Stepping onto stage in Khartoum and launching into their first song, The Nightingales – Sudan’s best-loved girl band – still raise cheers from adoring fans, 45-years after their debut.
Sisters Amal, Hadia and Hayat Talsam were known in their 1970s heyday as the “Sudanese Supremes” with their stylish bobs, matching dresses and soulful ballads, which changed the image of female artists in Sudan forever.
Their outfits have changed a bit since – at the January concert in Khartoum, the sisters appeared in long robes and loose headscarves – but the audience’s adoration has only increased.
Their vintage brand of Sudanese pop, songs of longing and youth blending elements of folk music aim to show the world another side to Sudan.

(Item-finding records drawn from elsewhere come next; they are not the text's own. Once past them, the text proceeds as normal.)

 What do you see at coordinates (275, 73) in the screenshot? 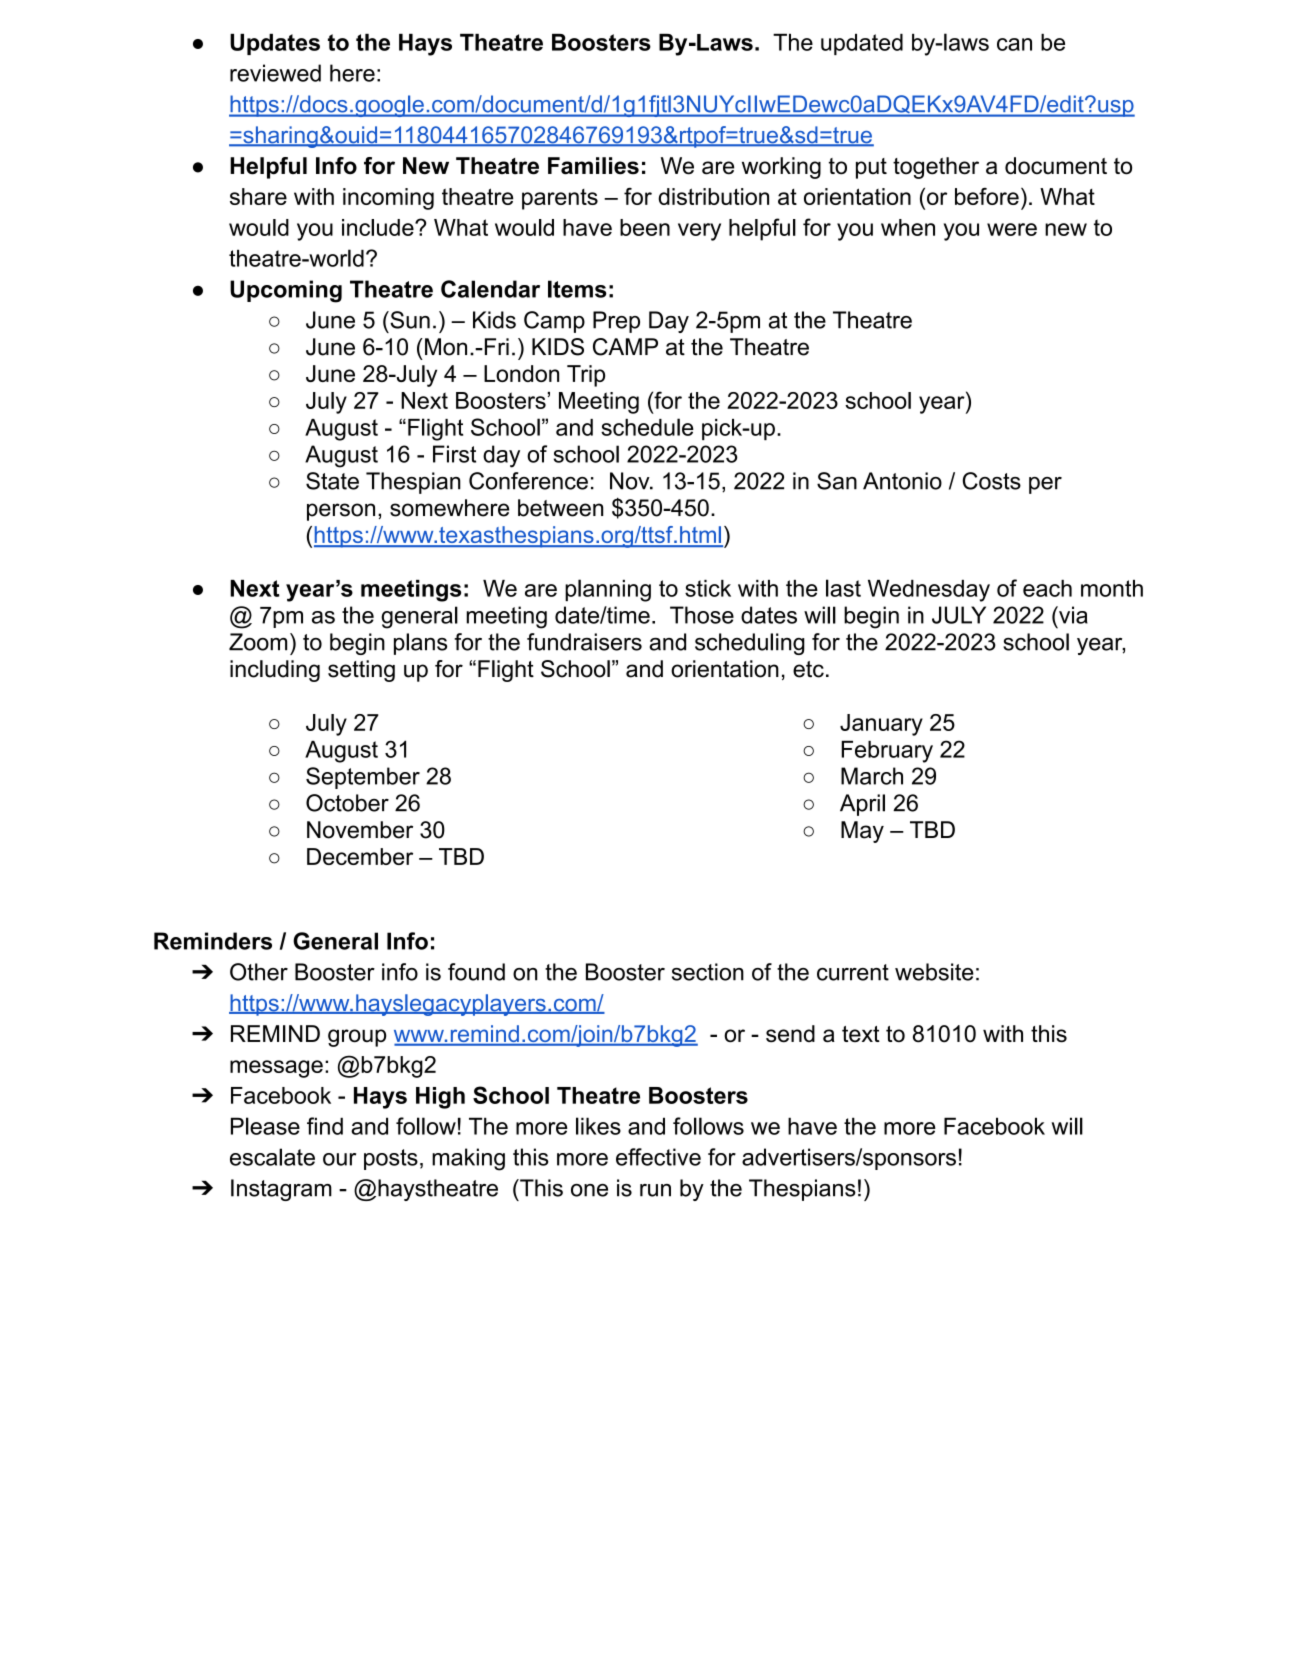
I see `reviewed` at bounding box center [275, 73].
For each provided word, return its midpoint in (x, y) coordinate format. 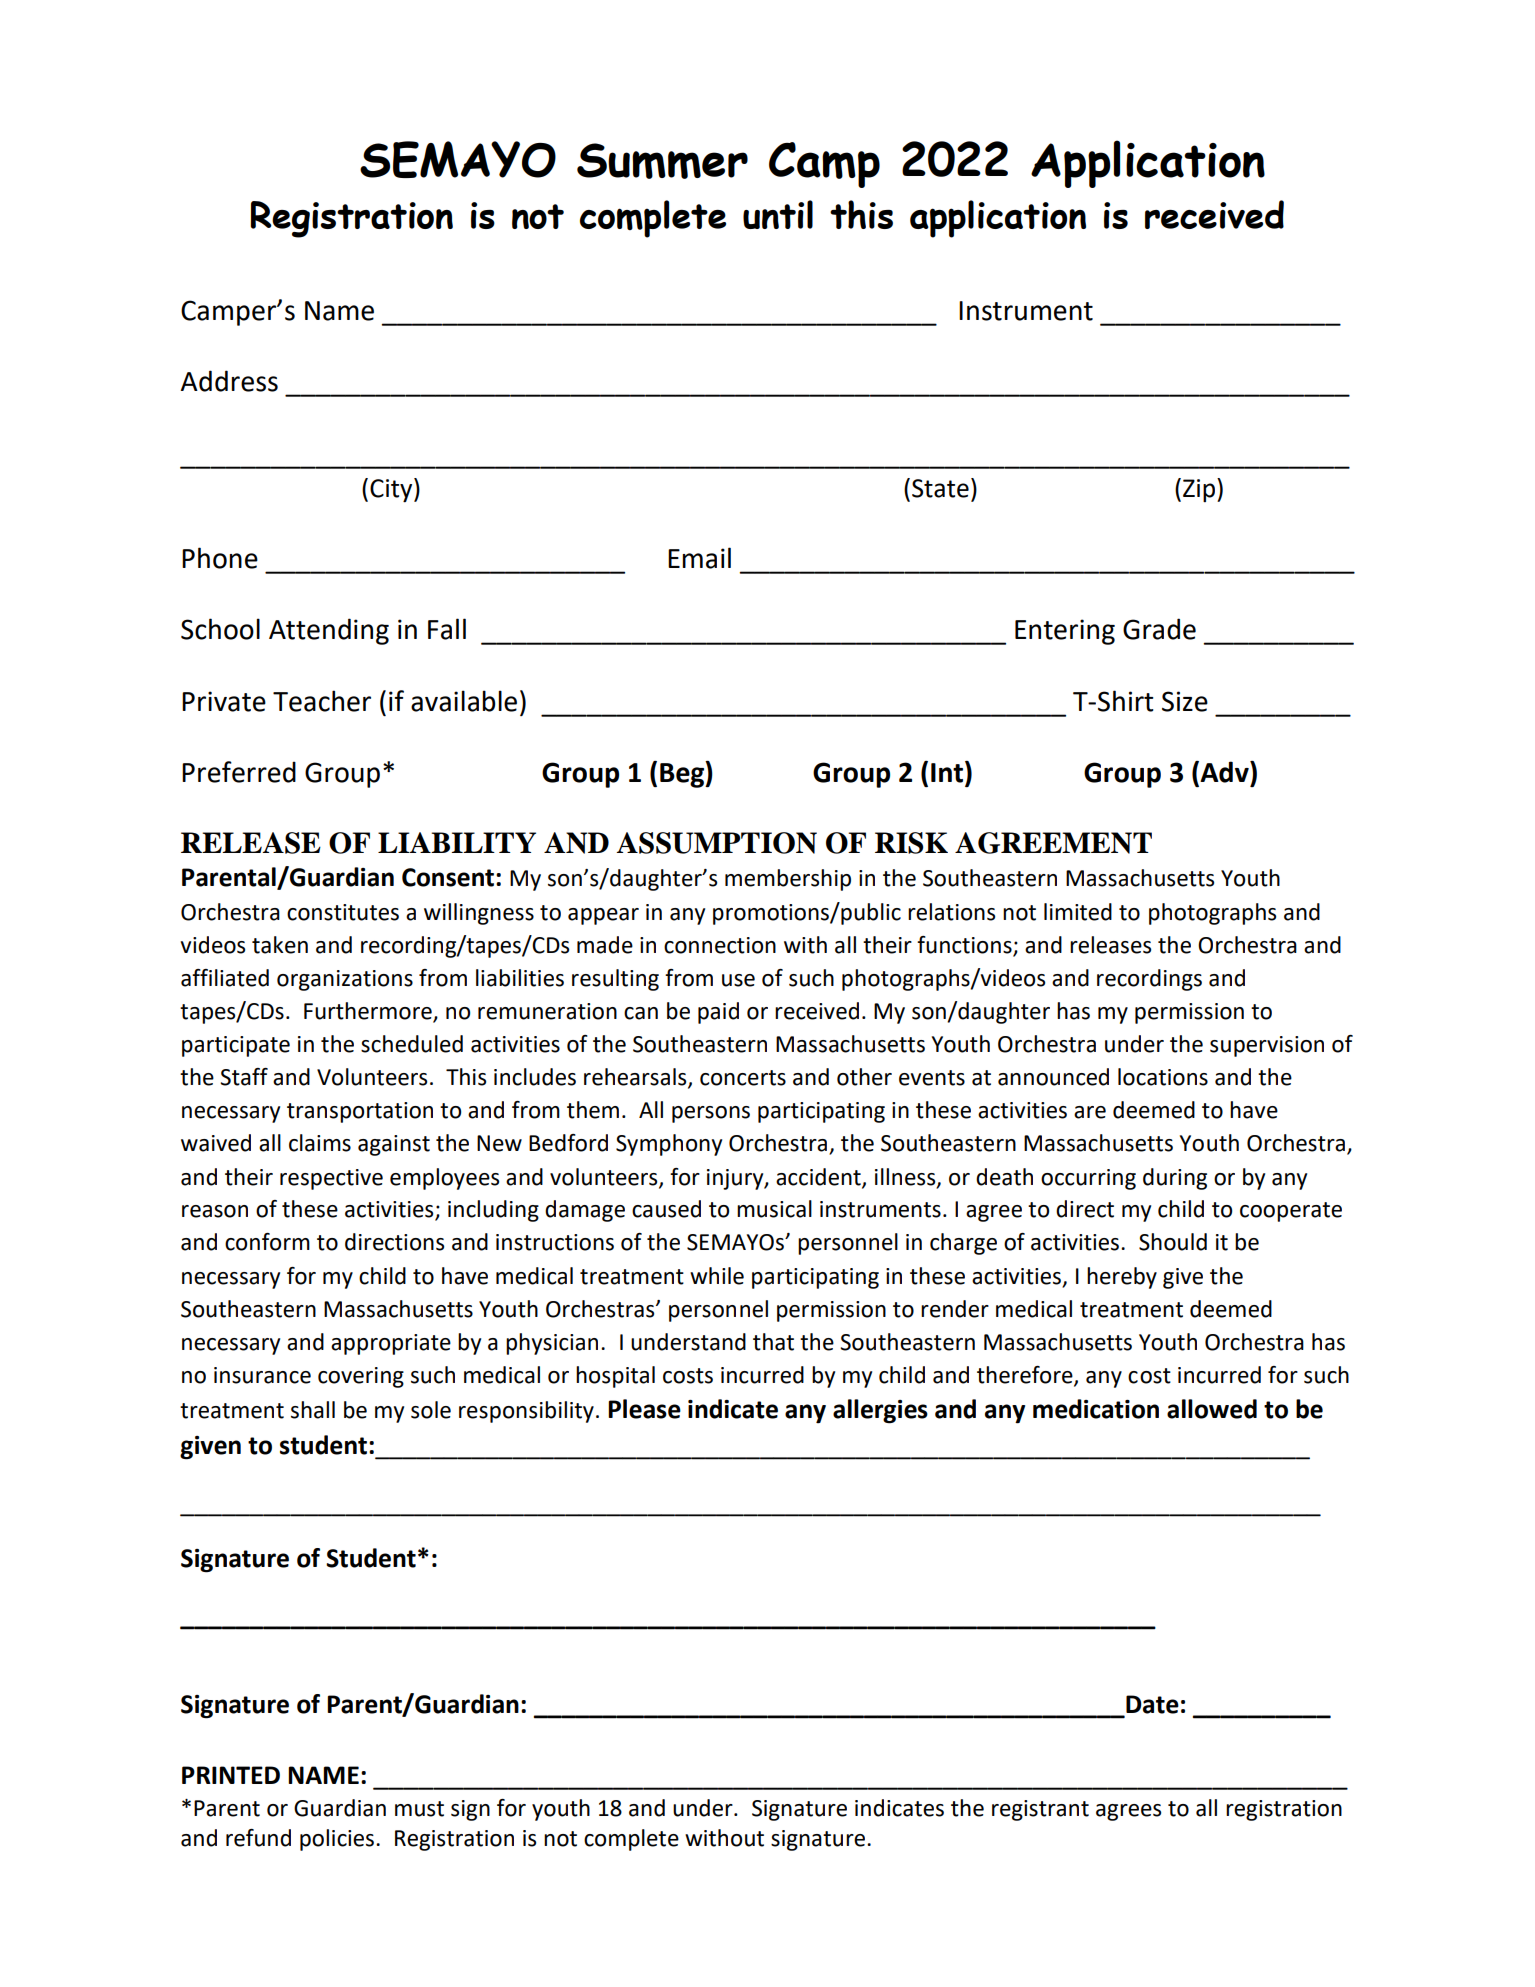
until (778, 214)
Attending (329, 631)
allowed (1212, 1409)
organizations (345, 980)
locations (1163, 1077)
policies (337, 1840)
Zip (1200, 490)
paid (718, 1013)
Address (229, 381)
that (773, 1342)
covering (361, 1377)
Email (699, 558)
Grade (1159, 629)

“We want to travel the globe and offer our art to all the peoples of the world,” Amal said after the concert, sitting beside her sisters.
“We could show a beautiful side of Sudan to the outside world” added Hadia, the oldest of the three. Although they haven’t got round to planning their global tour just yet.
The vibrant but conservative 70s
The Nightingales were formed in 1971, when a family friend visited their home in Omdurman – Khartoum’s twin city – to ask their father if he could pick three of his seven daughters to perform one of his songs.
Hadia and Amal returned the following year and organised a concert with Hayat at the officers’ club in central Khartoum.
They were apprehensive, unsure whether their fans would remember them, but on arrival, the streets were jammed with expectant fans.
“The only thing that changed was they liked us much more,” Amal said.
Now, the Nightingales tour Sudan when they are all in the country together, drawing hundreds of fans of all ages to their shows.
They still sing in matching outfits, with performances punctuated by mid-set costume changes – and a quick cigarette break.
Amal, Hadia and Hayat are now confident they can win more fans abroad and are keen to arrange their tour.
Would the comparison with the Supremes help draw foreign crowds in?
“Honey, we’re better than the Supremes,” Amal shot back in American-accented English.